Non-Parametric Inference of Relational Dependence
This addresses the challenge of statistical inference in relational systems like networks, where standard i.i.d. assumptions fail, but it is incremental as it builds on existing kernel-based tests.
The paper tackles the problem of independence testing in non-i.i.d. relational data by defining marginal and conditional tests using kernel mean embeddings, and demonstrates its effectiveness compared to state-of-the-art methods in synthetic and semi-synthetic networks.
Independence testing plays a central role in statistical and causal inference from observational data. Standard independence tests assume that the data samples are independent and identically distributed (i.i.d.) but that assumption is violated in many real-world datasets and applications centered on relational systems. This work examines the problem of estimating independence in data drawn from relational systems by defining sufficient representations for the sets of observations influencing individual instances.

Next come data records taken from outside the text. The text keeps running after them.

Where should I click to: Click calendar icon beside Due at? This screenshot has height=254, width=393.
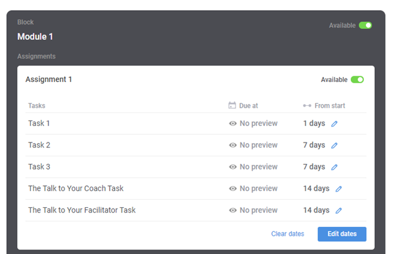(232, 106)
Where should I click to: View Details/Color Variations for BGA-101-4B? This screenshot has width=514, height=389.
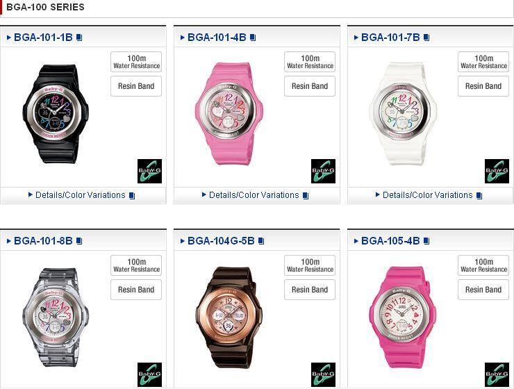[254, 195]
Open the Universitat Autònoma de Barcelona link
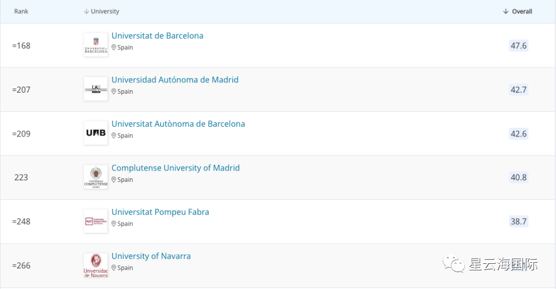556x289 pixels. click(x=178, y=124)
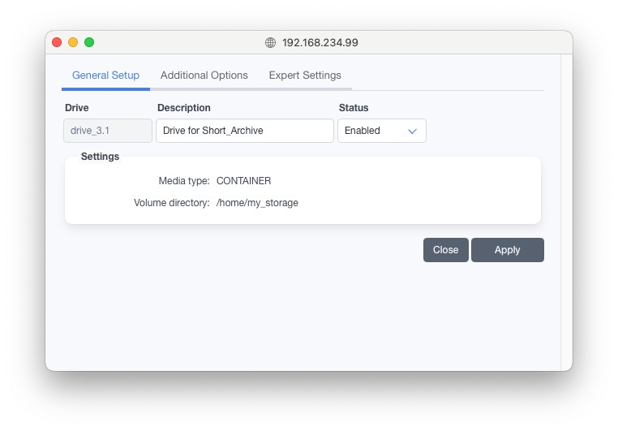Select the CONTAINER media type value

pos(243,181)
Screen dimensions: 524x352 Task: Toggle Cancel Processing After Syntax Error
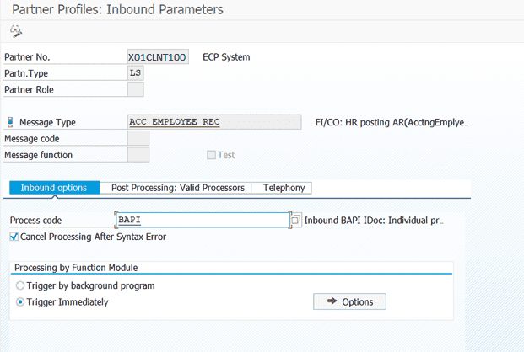(x=14, y=237)
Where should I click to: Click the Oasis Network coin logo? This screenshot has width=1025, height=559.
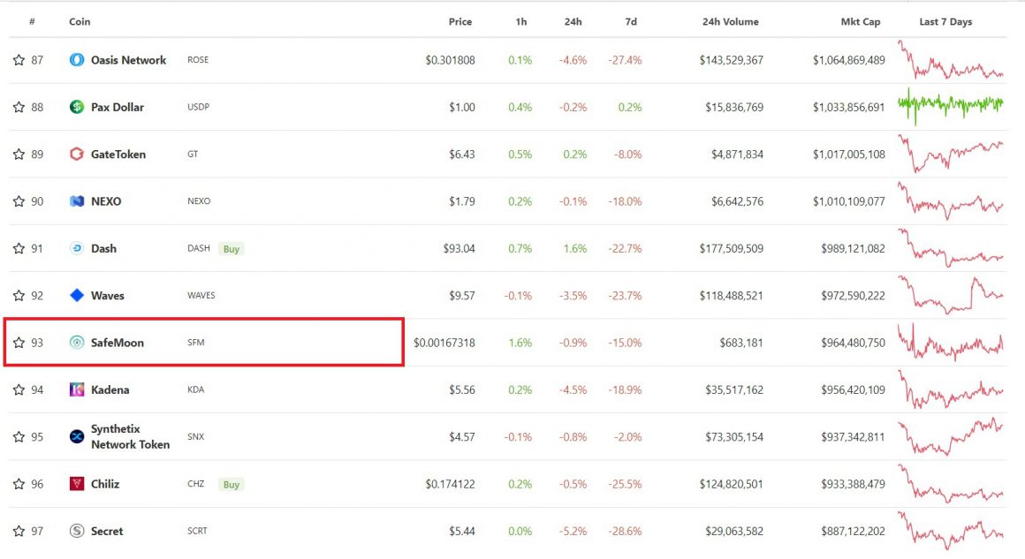[75, 60]
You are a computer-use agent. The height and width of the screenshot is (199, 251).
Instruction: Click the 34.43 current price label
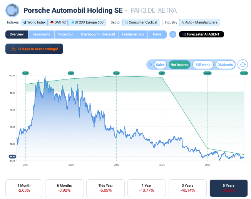[12, 156]
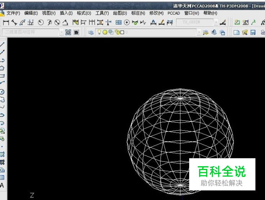Viewport: 265px width, 200px height.
Task: Select the multiline Text tool 'A'
Action: pyautogui.click(x=2, y=185)
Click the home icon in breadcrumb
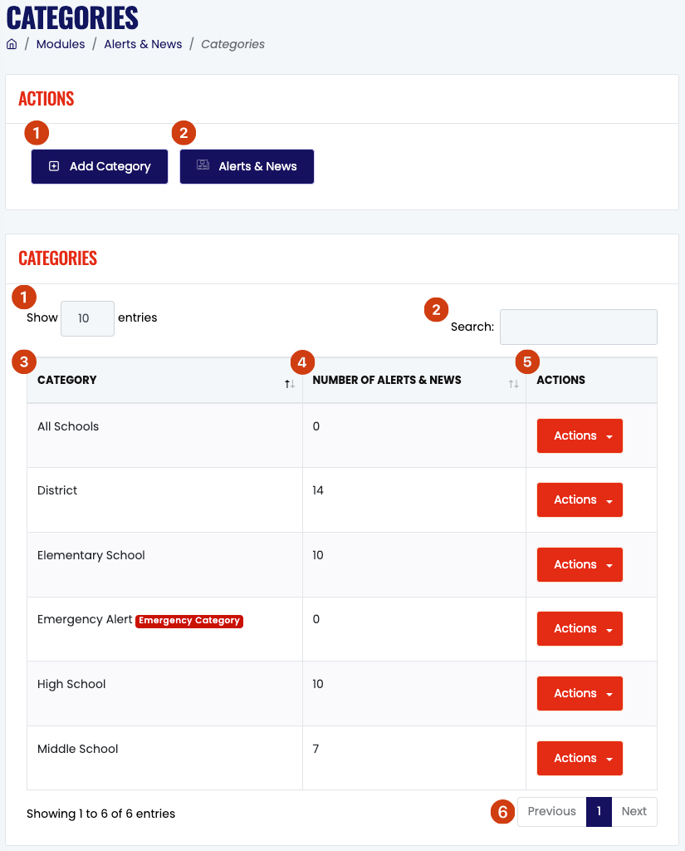685x851 pixels. pyautogui.click(x=12, y=44)
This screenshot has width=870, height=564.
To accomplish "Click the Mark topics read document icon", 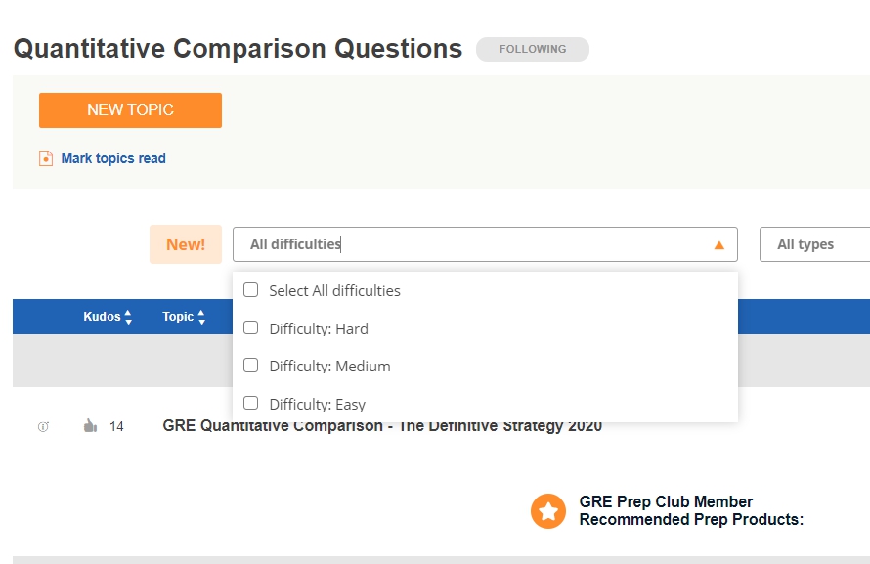I will 46,158.
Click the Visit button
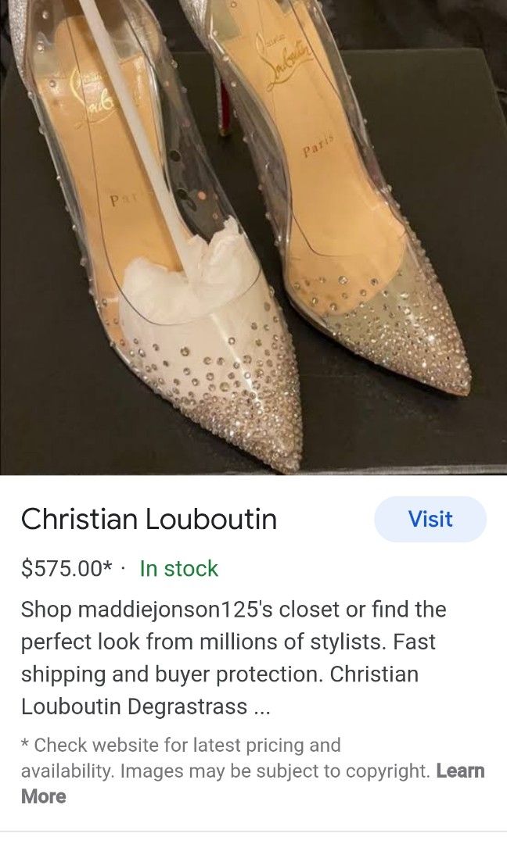Viewport: 507px width, 844px height. click(430, 519)
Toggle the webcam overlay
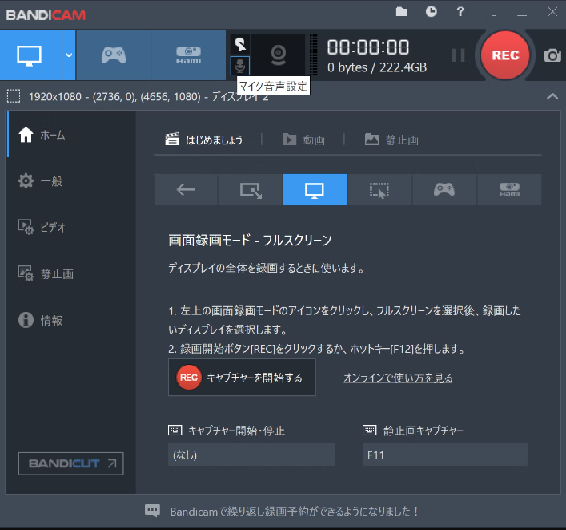This screenshot has height=530, width=566. tap(279, 55)
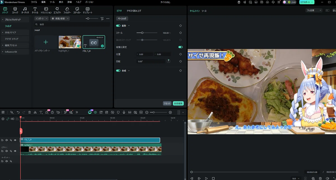Click the voiceover microphone icon in timeline toolbar
Screen dimensions: 336x180
pos(124,112)
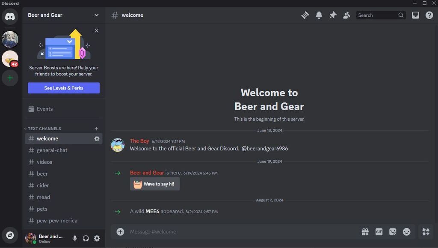Open the Inbox icon
Viewport: 438px width, 248px height.
point(415,15)
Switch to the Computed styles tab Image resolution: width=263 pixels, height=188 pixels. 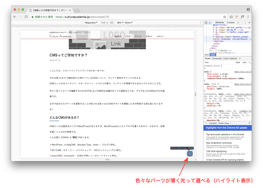tap(217, 58)
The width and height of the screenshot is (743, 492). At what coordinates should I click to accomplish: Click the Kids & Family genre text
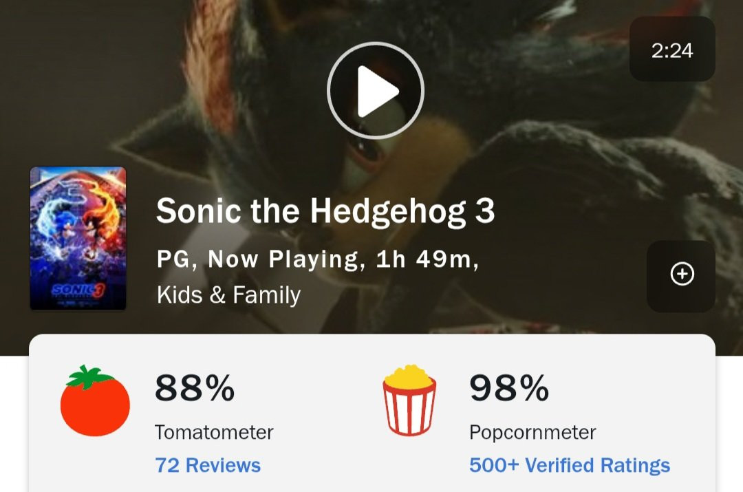pos(229,295)
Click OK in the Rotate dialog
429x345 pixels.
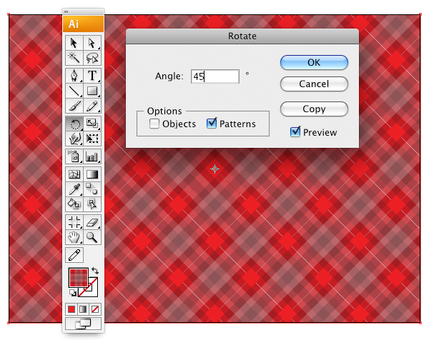pos(314,62)
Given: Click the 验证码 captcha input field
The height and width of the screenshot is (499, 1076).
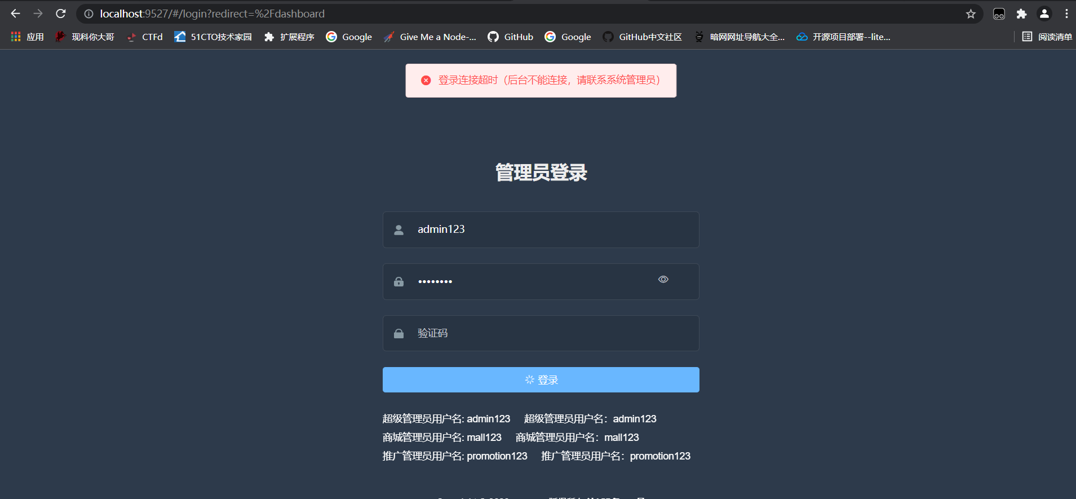Looking at the screenshot, I should (x=541, y=333).
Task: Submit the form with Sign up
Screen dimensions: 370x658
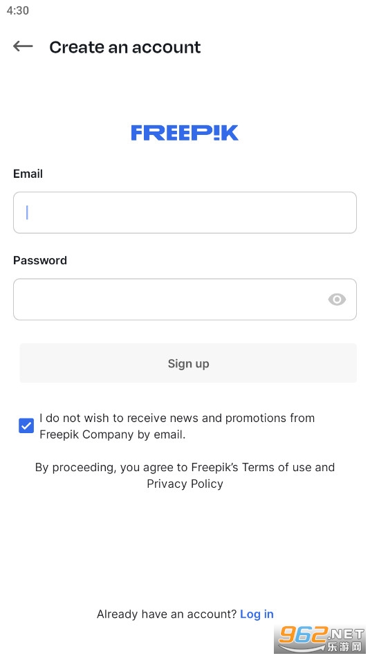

Specifically, we define marginal and conditional independence tests for relational data by considering the kernel mean embedding as a flexible aggregation function for relational variables. We propose a consistent, non-parametric, scalable kernel test to operationalize the relational independence test for non-i.i.d. observational data under a set of structural assumptions. We empirically evaluate our proposed method on a variety of synthetic and semi-synthetic networks and demonstrate its effectiveness compared to state-of-the-art kernel-based independence tests.